Aside from Measure and Sleep, there are a number of other methods which must be treated with care.  The tsc_TsModes class has a large number of such methods, however asynchronous equivalents are available for all of them.

Another notable example is tsc_Form::ShowDialog(). ShowDialog is necessarily a synchronous method, in order to make its dialog modal. If a form creates a new form and displays it by calling ShowDialog, the user cannot interact with the first form until the second ShowDialog has returned.

One scenario

Let us say that a plugin method called RunMeasure has called tsc_TsModes::Measure to take a measurement. While the thread is inside the call to the Measure, the system has entered a wait which is placed on the thread's call stack along with Measure and the plugin's RunMeasure method used to call it. During the wait, any event may be raised, which will call the appropriate event handler in the plugin. This event is nested inside the existing RunMeasure, Measure, and wait calls - it is deeper on the stack - and so it is not possible for the wait, Measure, or RunMeasure methods to return and continue their processing until the nested event has exited, even if the Measure has completed.

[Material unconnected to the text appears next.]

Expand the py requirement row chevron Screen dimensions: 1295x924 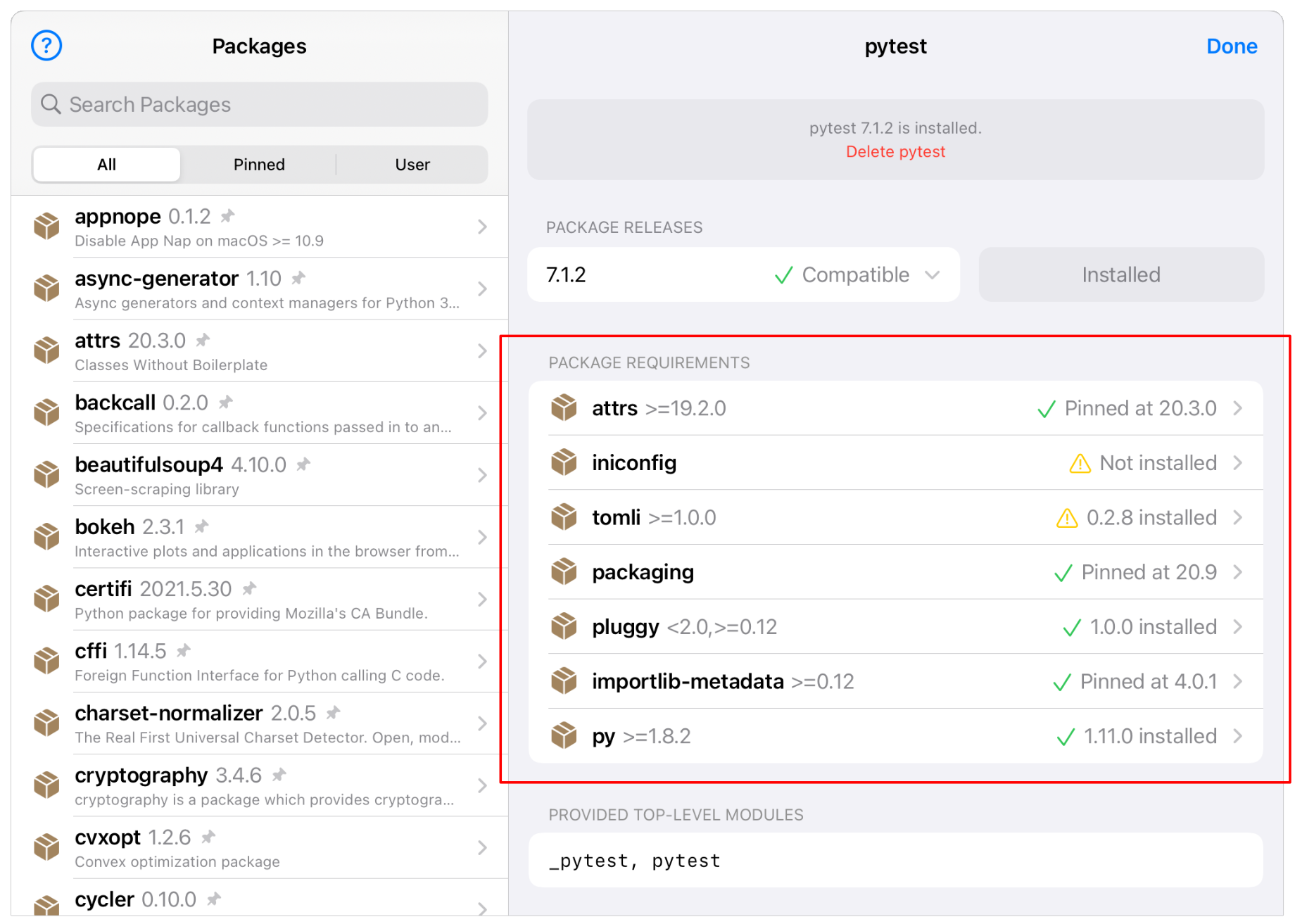pos(1238,737)
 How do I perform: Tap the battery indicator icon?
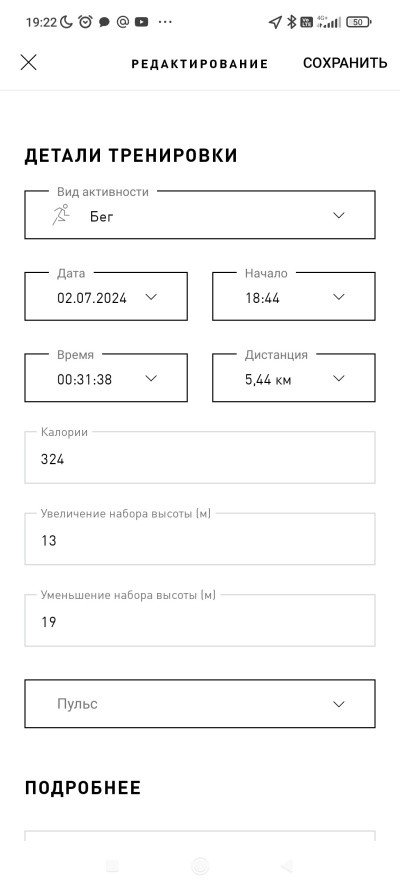tap(359, 22)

Of course the inner event method may also call a long-running synchronous API method which will deepen the stack even further, possibly leading to serious recursion problems such as a stack overflow.  A very simple example of this follows:

class MyForm : public tsc_Form
{
public:
    MyForm ()
    {
        this->Controls.Add (new tsc_SoftkeyControl (PX_MakeItCrash));
        this->Controls.Add (...);
    }
    virtual tsc_DialogResult OnSoftkeyClick (x_Code sk)
    {
        if (sk == PX_MakeItCrash)
        tsc_SurveyCore::Sleep(5.0);
        return tsc_DialogResult_Ok;
    }
};

In this code snippet, pressing the softkey will cause a 5 second delay, and the the form will exit. This seems innocent enough although not especially useful. But what happens if the softkey is pressed several times before the 5 seconds has elapsed?  Another softkey event will interrupt the sleep to make a new call to OnSoftkeyClick and put new items on the call stack, and these will occur recursively because the previous call is still waiting inside the Sleep. 

Even after the 5 seconds has elapsed nothing will happen because the first call to OnSoftkeyClick can not continue since it is buried on the stack underneath the other calls to OnSoftkeyClick, Sleep, etc.  It is not until the last softkey press has slept for 5 seconds that it can exit and all the buried calls can also exit, and then finally the form can exit.  If the softkey is pressed enough times, the application will crash with a stack overflow.

Solutions

There are two solutions.  The simple solution is to add a boolean variable to the form which is used to bypass all calls to Sleep after the first.  A more elegant solution is to use an asynchronous design - the softkey handler starts a one-shot timer (but only once, the boolean is still required), and the timer completion event closes the form.

While asynchronous methods are generally more complex to program, they are almost always less prone to hidden problems like this simple example.

Use of synchronous methods that use internal waits should be avoided, except where the operation occurs on a separate non-UI thread - which effectively makes it an asynchronous operation.